Biologic medications are made from living organisms. The material they are made from can come from many sources, including humans, animals, and microorganisms such as bacteria or yeast.
The tumor necrosis factor alpha (TNF-α) inhibitors were the first biologic medications to have shown great promise in treating spondyloarthritis, with the first TNF inhibitor – Enbrel – being approved in 2003. These medications have been shown to be highly effective in treating not only the arthritis of the joints, but also the inflammation in the gut and eyes, as well as the spinal arthritis associated with ankylosing spondylitis and related diseases.
A serious and well known complication of the TNF inhibitors is an increased frequency of infections, along with a reduced ability to fight infections, including tuberculosis. Thus, a TB test is required before starting any of the TNF therapies. There is also a slightly increased risk of certain cancers associated with TNF inhibitors, such as lymphoma (most notably in children and teens) and skin cancers.
It should be noted that each TNF inhibitor/biologic medication works in a slightly different manner. Thus, if one does not have a positive effect, another one might.
The following TNF inhibitors are currently approved for forms of spondyloarthritis: Enbrel, Humira, Remicade, Simponi, and Cimzia.
Patient Information for CIMZIA (Certolizumab pegol)
The first, and thus far only, IL-17 inhibitor approved for forms of spondyloarthritis -- specifically for ankylosing spondylitis and psoriatic arthritis -- is Cosentyx (secukinumab), which was approved in January of 2016.
Both IL-17 and TNF-α are inflammatory cytokines (cell signaling molecules) that, as the name implies, signal to activate inflammation throughout the body, modulating or altering the immune system response. Inflammatory cytokines play an important role; however, when there is an overabundance of these, as has been described in inflammatory disease, they can cause harm to the body if left unchecked.
IL-17 and TNF-α cytokines signal to specific immune cells directing them to activate inflammation, with each cytokine being responsible for signaling to a different set of cells.
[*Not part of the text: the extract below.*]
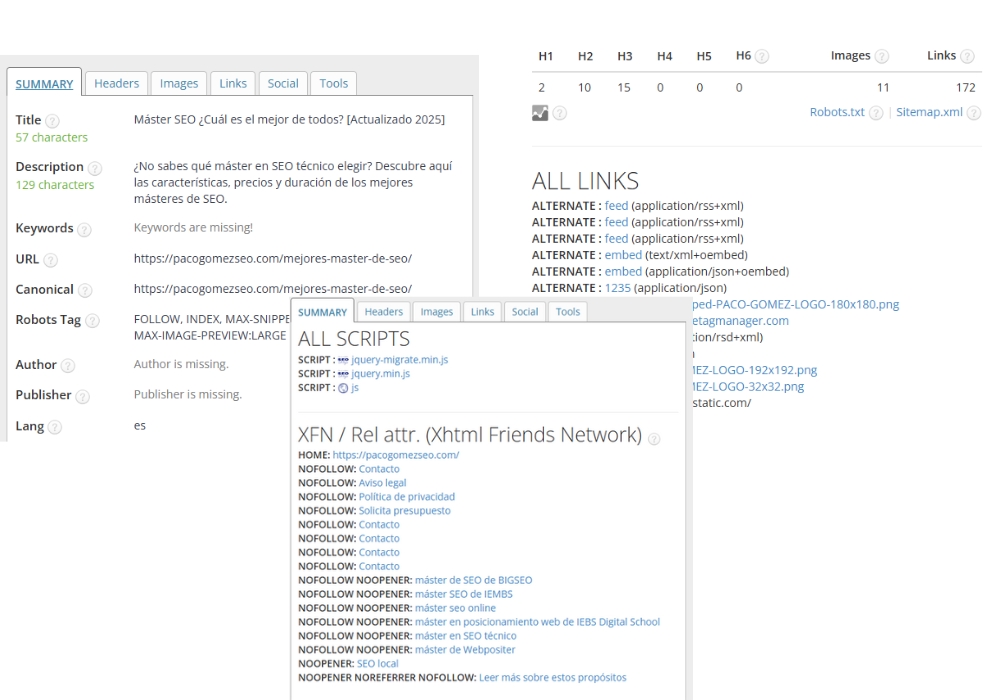Click the chart icon below heading counts
This screenshot has width=1000, height=700.
[x=540, y=113]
IL-17 and TNF inhibitor medications work by targeting their respective cytokines, obstructing their signaling pathways, and by this mechanism seek to reduce inflammation. Since secukinumab targets different cytokines than the TNF inhibitors, the hope is that this newer biologic medication will help those who haven’t responded well to the TNF inhibitors, or are not able to tolerate them.
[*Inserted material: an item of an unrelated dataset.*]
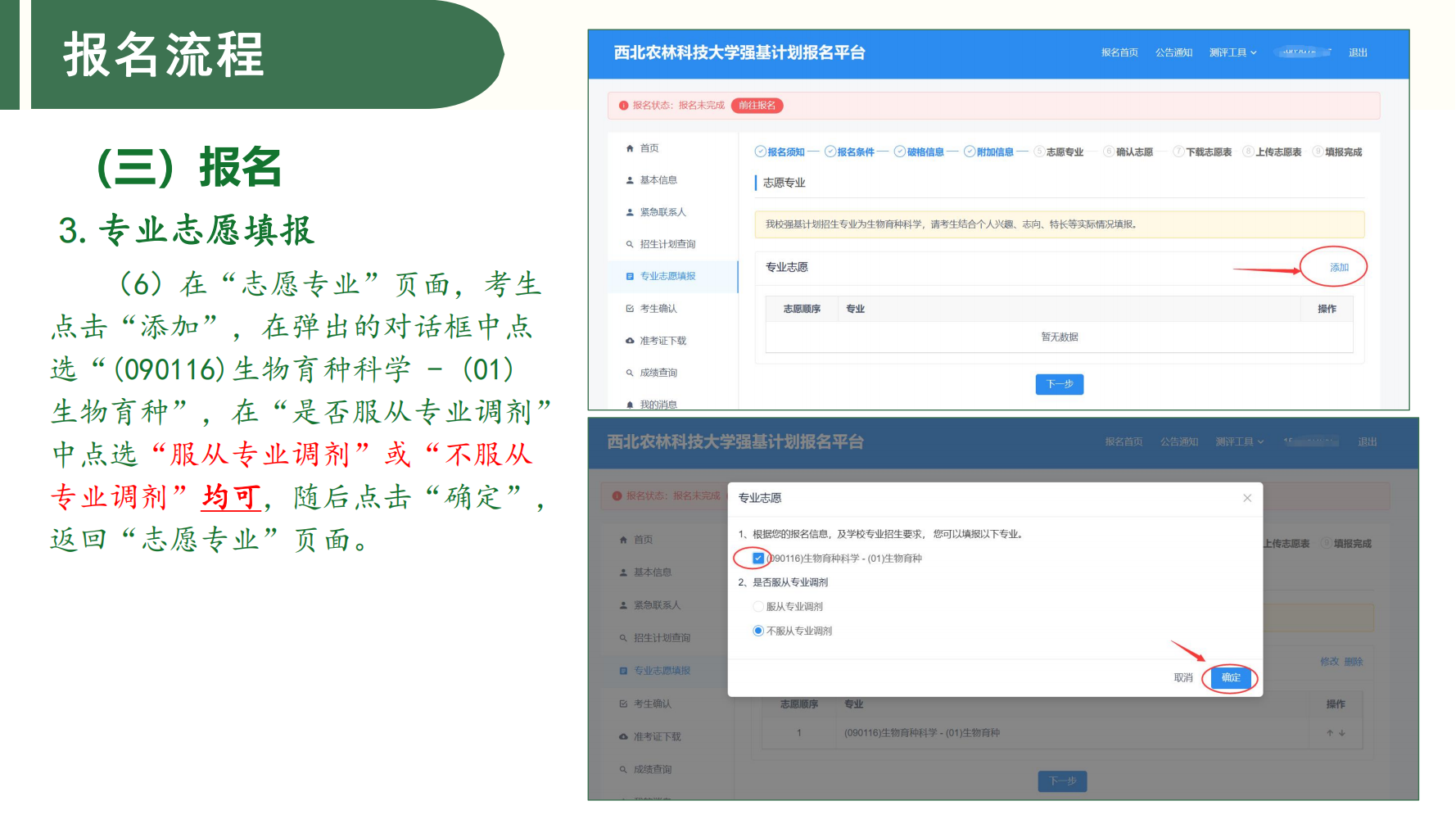Select the 服从专业调剂 radio button
This screenshot has height=819, width=1456.
757,607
Cosentyx carries similar risks of infections, and reduced ability to fight infections as the TNF inhibitors. It has also shown in clinical trials to exacerbate inflammatory bowel disease in patients who have it, as well as bring on new cases of inflammatory bowel disease.
Patient Information for CONSENTX (secukinumab)
Ustekinumab (Stelara) works similarly to the IL-17 inhibitor, but targets different cytokines: IL-12 and IL-23. Stelara was approved in 2013 for psoriatic arthritis. Stelara also carries increased risks of infections, and reduced ability to fight infections, as well as a slightly increased risk of certain cancers.